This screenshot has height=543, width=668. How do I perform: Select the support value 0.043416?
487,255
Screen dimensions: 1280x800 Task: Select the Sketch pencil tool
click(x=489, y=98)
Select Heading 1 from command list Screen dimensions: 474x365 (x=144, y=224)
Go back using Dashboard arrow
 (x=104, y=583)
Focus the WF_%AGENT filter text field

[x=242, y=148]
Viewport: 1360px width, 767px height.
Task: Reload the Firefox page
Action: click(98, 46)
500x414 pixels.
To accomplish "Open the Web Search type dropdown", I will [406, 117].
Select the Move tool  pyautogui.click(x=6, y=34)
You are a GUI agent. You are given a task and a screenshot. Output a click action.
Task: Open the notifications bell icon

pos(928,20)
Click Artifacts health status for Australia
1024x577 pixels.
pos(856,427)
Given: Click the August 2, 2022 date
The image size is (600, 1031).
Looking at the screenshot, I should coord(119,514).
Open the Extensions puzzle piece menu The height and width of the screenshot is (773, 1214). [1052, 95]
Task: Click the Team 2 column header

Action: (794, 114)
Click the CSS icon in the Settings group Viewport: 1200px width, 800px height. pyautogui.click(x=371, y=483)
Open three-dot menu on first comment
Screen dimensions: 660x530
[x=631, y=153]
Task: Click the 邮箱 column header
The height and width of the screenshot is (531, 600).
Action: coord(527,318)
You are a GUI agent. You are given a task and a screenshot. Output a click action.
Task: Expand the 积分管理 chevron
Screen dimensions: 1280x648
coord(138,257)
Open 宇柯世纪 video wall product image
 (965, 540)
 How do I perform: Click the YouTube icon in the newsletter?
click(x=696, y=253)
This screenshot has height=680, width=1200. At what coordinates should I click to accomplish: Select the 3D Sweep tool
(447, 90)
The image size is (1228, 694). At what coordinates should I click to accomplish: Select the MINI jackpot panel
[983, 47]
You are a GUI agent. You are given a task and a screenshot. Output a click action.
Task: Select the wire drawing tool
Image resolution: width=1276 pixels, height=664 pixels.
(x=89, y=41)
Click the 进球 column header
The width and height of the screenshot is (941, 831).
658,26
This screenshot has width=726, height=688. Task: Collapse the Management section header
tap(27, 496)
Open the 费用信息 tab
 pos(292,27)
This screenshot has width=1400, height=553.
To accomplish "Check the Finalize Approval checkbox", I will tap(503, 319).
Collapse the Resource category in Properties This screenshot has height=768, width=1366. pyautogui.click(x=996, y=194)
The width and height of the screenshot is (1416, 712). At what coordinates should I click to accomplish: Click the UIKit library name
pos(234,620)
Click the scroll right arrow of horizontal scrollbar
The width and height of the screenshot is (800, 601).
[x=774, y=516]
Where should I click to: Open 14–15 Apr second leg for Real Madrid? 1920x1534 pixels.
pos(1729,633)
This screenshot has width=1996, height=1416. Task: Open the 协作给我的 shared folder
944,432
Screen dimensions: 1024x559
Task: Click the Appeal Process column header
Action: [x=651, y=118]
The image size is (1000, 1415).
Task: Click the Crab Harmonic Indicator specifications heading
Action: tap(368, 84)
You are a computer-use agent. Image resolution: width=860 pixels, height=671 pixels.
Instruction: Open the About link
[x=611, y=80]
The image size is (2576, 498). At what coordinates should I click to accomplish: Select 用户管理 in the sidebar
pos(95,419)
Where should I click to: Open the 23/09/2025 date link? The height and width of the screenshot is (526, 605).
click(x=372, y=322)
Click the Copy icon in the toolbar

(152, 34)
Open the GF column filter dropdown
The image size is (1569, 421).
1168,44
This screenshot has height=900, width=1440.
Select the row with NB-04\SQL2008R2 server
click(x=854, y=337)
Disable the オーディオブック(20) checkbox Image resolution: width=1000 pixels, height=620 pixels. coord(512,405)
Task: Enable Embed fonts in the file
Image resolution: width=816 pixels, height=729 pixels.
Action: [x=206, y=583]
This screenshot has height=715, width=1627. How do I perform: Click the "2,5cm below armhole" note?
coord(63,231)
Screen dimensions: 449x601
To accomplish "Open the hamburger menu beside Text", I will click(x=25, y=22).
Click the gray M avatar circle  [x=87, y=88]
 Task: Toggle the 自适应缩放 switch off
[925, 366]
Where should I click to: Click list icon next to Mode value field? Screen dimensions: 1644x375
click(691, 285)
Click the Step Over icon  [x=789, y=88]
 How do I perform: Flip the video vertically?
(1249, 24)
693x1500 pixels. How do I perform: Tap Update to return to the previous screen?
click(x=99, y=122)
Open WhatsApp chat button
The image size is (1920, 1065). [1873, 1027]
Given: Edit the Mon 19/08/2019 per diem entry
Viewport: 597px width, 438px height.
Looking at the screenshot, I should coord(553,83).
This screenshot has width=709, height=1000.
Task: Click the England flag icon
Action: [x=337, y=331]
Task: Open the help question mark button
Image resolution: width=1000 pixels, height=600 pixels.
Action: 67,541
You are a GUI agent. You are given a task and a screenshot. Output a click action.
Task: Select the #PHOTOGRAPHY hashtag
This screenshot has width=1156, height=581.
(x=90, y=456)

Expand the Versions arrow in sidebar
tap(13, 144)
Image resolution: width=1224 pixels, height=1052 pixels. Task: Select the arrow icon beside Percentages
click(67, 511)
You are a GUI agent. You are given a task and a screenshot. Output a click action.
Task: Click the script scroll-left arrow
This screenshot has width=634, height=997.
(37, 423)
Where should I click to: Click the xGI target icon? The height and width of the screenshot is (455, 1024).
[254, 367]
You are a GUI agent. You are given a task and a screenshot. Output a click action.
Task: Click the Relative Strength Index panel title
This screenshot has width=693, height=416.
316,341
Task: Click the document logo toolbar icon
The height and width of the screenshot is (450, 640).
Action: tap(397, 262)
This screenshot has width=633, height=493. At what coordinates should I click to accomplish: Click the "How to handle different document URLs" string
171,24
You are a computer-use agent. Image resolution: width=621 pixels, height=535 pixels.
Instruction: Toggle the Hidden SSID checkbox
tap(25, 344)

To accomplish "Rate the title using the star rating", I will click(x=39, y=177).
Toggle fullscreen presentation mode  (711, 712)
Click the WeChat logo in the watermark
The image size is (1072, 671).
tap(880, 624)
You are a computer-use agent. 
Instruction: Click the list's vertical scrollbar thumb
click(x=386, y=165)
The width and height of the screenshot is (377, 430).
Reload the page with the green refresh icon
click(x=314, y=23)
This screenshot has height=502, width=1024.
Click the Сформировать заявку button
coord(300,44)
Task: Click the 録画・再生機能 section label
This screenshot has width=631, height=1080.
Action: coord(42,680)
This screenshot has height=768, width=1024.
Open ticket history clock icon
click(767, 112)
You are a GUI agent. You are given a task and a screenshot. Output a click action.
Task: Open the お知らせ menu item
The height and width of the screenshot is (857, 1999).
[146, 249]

TASK BRIEF: Scan the lines above for the word "computer", then copy each line that has it.

ANSWER AREA:
You are a computer-use agent. Image resolution: width=860 pixels, height=671 pixels.
You are a computer-use agent. Image resolution: width=621 pixels, height=535 pixels.
You are a computer-use agent. 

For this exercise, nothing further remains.